▶ [The records]
────────────────

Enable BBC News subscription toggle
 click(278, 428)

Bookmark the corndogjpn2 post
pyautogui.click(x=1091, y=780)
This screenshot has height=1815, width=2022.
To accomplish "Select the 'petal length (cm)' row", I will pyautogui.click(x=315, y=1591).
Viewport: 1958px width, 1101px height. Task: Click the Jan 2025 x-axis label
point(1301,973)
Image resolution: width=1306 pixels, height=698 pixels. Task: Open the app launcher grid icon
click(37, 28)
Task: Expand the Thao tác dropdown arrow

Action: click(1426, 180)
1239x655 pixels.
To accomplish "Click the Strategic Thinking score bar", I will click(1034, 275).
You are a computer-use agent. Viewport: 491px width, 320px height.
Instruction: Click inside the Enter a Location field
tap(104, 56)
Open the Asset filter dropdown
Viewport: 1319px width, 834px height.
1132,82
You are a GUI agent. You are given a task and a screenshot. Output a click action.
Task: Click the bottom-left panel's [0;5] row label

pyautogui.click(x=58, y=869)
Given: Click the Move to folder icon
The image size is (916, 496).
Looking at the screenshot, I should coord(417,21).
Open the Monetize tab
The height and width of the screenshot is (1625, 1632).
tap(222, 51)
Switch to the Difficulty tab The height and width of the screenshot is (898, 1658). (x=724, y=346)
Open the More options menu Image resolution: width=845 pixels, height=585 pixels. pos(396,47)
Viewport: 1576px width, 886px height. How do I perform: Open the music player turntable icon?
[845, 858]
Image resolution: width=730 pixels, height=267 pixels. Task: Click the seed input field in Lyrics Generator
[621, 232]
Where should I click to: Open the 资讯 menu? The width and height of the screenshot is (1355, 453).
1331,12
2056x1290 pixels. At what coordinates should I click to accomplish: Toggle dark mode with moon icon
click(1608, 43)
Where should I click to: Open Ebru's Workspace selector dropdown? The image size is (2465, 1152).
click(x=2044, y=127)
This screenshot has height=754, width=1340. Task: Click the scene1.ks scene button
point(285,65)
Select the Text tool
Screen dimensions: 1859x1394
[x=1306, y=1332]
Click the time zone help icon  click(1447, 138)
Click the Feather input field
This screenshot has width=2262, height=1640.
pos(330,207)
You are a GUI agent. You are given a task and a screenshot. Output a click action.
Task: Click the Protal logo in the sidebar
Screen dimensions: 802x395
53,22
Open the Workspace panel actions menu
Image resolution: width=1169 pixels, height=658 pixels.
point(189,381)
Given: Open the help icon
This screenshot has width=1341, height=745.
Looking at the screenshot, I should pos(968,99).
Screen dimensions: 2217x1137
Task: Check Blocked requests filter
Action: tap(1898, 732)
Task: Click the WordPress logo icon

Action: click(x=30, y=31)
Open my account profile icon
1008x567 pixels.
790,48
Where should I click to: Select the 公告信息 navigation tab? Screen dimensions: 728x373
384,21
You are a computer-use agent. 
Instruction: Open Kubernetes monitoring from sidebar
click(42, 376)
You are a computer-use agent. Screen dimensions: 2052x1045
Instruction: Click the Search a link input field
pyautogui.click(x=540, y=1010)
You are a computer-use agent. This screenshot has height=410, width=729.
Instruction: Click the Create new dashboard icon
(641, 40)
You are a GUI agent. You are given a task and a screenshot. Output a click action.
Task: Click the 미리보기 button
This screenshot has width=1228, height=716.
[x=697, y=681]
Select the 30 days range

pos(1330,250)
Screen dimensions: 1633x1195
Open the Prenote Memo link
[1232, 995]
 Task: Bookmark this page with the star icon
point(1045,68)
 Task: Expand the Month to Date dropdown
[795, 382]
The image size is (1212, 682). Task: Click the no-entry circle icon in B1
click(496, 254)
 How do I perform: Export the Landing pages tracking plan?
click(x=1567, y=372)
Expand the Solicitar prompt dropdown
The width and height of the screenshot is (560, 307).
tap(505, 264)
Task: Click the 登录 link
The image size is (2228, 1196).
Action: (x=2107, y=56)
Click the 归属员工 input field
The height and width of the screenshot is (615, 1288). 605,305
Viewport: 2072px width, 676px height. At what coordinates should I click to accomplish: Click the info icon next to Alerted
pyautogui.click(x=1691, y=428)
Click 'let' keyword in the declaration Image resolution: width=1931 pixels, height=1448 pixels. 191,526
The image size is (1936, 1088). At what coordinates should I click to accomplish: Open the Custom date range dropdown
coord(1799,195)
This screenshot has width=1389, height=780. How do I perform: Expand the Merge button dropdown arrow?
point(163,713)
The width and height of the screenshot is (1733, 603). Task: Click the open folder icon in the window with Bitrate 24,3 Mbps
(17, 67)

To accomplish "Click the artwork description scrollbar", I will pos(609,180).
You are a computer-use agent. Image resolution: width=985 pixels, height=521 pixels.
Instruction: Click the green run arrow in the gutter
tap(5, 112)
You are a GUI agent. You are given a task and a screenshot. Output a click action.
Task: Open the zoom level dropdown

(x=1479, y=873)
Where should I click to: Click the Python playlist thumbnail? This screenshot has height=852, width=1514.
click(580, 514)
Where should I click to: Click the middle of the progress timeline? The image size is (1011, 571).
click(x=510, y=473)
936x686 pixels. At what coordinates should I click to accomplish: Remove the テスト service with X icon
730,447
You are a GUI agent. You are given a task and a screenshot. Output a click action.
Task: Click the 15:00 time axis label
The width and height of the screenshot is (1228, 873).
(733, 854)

────────────────

▶ [Problem to work on] Copy out the full listing so that each line matches exactly.

▶ [Output below]
Enable BBC News subscription toggle
 click(278, 428)

Bookmark the corndogjpn2 post
pyautogui.click(x=1091, y=780)
This screenshot has height=1815, width=2022.
To accomplish "Select the 'petal length (cm)' row", I will pyautogui.click(x=315, y=1591).
Viewport: 1958px width, 1101px height. Task: Click the Jan 2025 x-axis label
point(1301,973)
Image resolution: width=1306 pixels, height=698 pixels. Task: Open the app launcher grid icon
click(37, 28)
Task: Expand the Thao tác dropdown arrow

Action: click(1426, 180)
1239x655 pixels.
To accomplish "Click the Strategic Thinking score bar", I will click(1034, 275).
You are a computer-use agent. Viewport: 491px width, 320px height.
Instruction: Click inside the Enter a Location field
tap(104, 56)
Open the Asset filter dropdown
Viewport: 1319px width, 834px height.
1132,82
You are a GUI agent. You are given a task and a screenshot. Output a click action.
Task: Click the bottom-left panel's [0;5] row label

pyautogui.click(x=58, y=869)
Given: Click the Move to folder icon
The image size is (916, 496).
Looking at the screenshot, I should coord(417,21).
Open the Monetize tab
The height and width of the screenshot is (1625, 1632).
tap(222, 51)
Switch to the Difficulty tab The height and width of the screenshot is (898, 1658). (x=724, y=346)
Open the More options menu Image resolution: width=845 pixels, height=585 pixels. pos(396,47)
Viewport: 1576px width, 886px height. How do I perform: Open the music player turntable icon?
[845, 858]
Image resolution: width=730 pixels, height=267 pixels. Task: Click the seed input field in Lyrics Generator
[621, 232]
Where should I click to: Open the 资讯 menu? The width and height of the screenshot is (1355, 453).
1331,12
2056x1290 pixels. At what coordinates should I click to accomplish: Toggle dark mode with moon icon
click(1608, 43)
Where should I click to: Open Ebru's Workspace selector dropdown? The image size is (2465, 1152).
click(x=2044, y=127)
This screenshot has height=754, width=1340. Task: Click the scene1.ks scene button
point(285,65)
Select the Text tool
Screen dimensions: 1859x1394
[x=1306, y=1332]
Click the time zone help icon  click(1447, 138)
Click the Feather input field
This screenshot has width=2262, height=1640.
pos(330,207)
You are a GUI agent. You are given a task and a screenshot. Output a click action.
Task: Click the Protal logo in the sidebar
Screen dimensions: 802x395
53,22
Open the Workspace panel actions menu
Image resolution: width=1169 pixels, height=658 pixels.
point(189,381)
Given: Open the help icon
This screenshot has width=1341, height=745.
Looking at the screenshot, I should pos(968,99).
Screen dimensions: 2217x1137
Task: Check Blocked requests filter
Action: tap(1898, 732)
Task: Click the WordPress logo icon

Action: click(x=30, y=31)
Open my account profile icon
1008x567 pixels.
790,48
Where should I click to: Select the 公告信息 navigation tab? Screen dimensions: 728x373
384,21
You are a computer-use agent. 
Instruction: Open Kubernetes monitoring from sidebar
click(42, 376)
You are a computer-use agent. Screen dimensions: 2052x1045
Instruction: Click the Search a link input field
pyautogui.click(x=540, y=1010)
You are a computer-use agent. This screenshot has height=410, width=729.
Instruction: Click the Create new dashboard icon
(641, 40)
You are a GUI agent. You are given a task and a screenshot. Output a click action.
Task: Click the 미리보기 button
This screenshot has width=1228, height=716.
[x=697, y=681]
Select the 30 days range

pos(1330,250)
Screen dimensions: 1633x1195
Open the Prenote Memo link
[1232, 995]
 Task: Bookmark this page with the star icon
point(1045,68)
 Task: Expand the Month to Date dropdown
[795, 382]
The image size is (1212, 682). Task: Click the no-entry circle icon in B1
click(496, 254)
 How do I perform: Export the Landing pages tracking plan?
click(x=1567, y=372)
Expand the Solicitar prompt dropdown
The width and height of the screenshot is (560, 307).
tap(505, 264)
Task: Click the 登录 link
The image size is (2228, 1196).
Action: (x=2107, y=56)
Click the 归属员工 input field
The height and width of the screenshot is (615, 1288). 605,305
Viewport: 2072px width, 676px height. At what coordinates should I click to accomplish: Click the info icon next to Alerted
pyautogui.click(x=1691, y=428)
Click 'let' keyword in the declaration Image resolution: width=1931 pixels, height=1448 pixels. 191,526
The image size is (1936, 1088). At what coordinates should I click to accomplish: Open the Custom date range dropdown
coord(1799,195)
This screenshot has width=1389, height=780. How do I perform: Expand the Merge button dropdown arrow?
point(163,713)
The width and height of the screenshot is (1733, 603). Task: Click the open folder icon in the window with Bitrate 24,3 Mbps
(17, 67)

To accomplish "Click the artwork description scrollbar", I will pos(609,180).
You are a computer-use agent. Image resolution: width=985 pixels, height=521 pixels.
Instruction: Click the green run arrow in the gutter
tap(5, 112)
You are a GUI agent. You are given a task and a screenshot. Output a click action.
Task: Open the zoom level dropdown

(x=1479, y=873)
Where should I click to: Click the Python playlist thumbnail? This screenshot has height=852, width=1514.
click(580, 514)
Where should I click to: Click the middle of the progress timeline? The image size is (1011, 571).
click(x=510, y=473)
936x686 pixels. At what coordinates should I click to accomplish: Remove the テスト service with X icon
730,447
You are a GUI agent. You are given a task and a screenshot. Output a click action.
Task: Click the 15:00 time axis label
The width and height of the screenshot is (1228, 873).
(733, 854)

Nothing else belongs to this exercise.